The task: Edit the rows below by replacing "agent" with "assistant" and keeping all other text unchanged. Leave the pictures out of your answer.

Rows of pointing data:
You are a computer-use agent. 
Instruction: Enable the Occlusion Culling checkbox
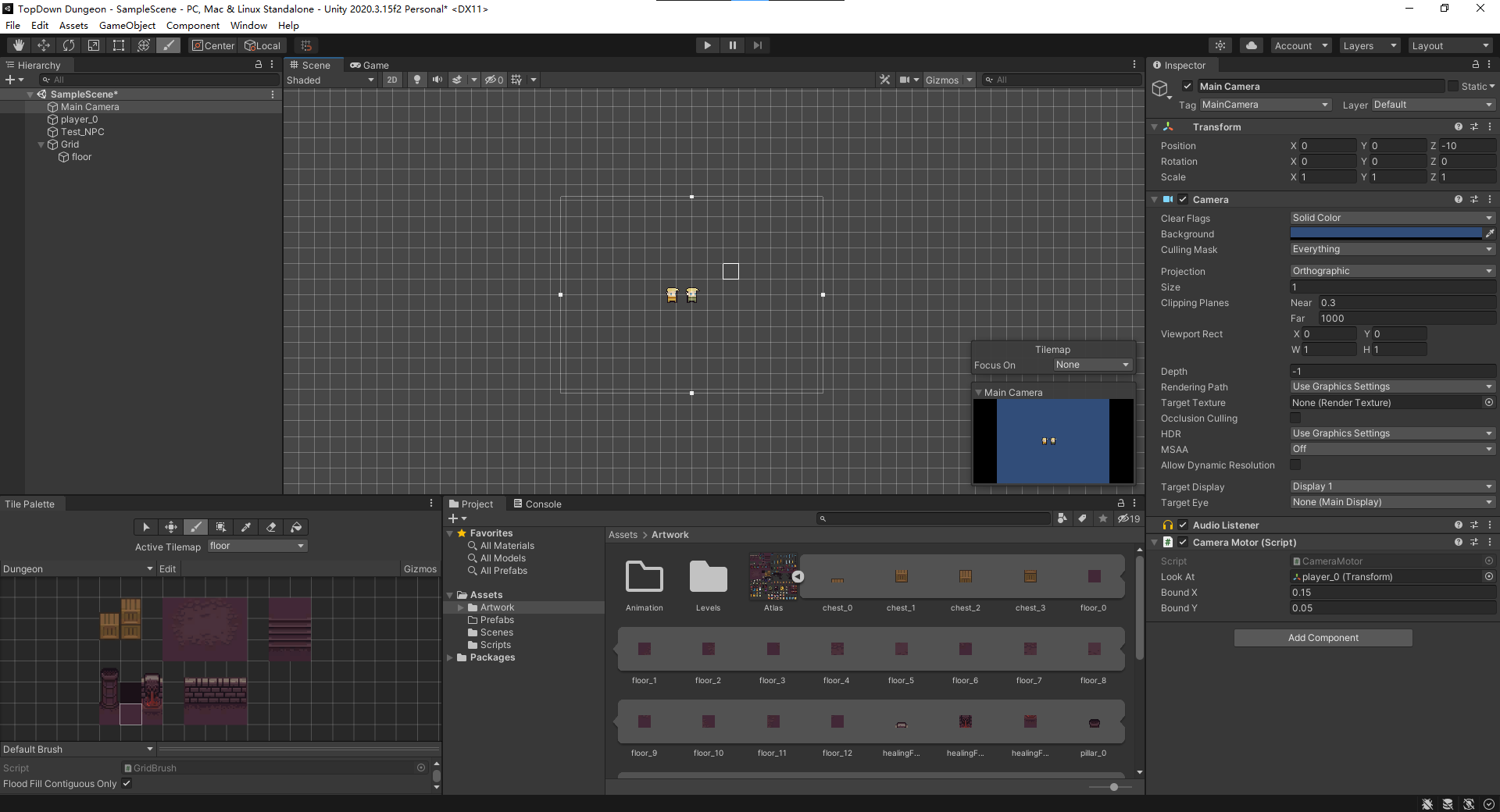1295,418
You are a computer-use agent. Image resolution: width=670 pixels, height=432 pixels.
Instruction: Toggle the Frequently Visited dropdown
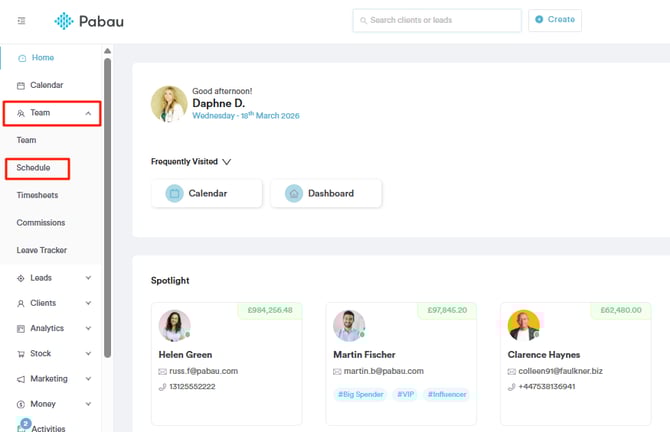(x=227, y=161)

Response below:
You are a computer-use assistant. 
Instruction: Enable the Occlusion Culling checkbox
1295,418
You are a computer-use assistant. Image resolution: width=670 pixels, height=432 pixels.
Instruction: Toggle the Frequently Visited dropdown
(x=227, y=161)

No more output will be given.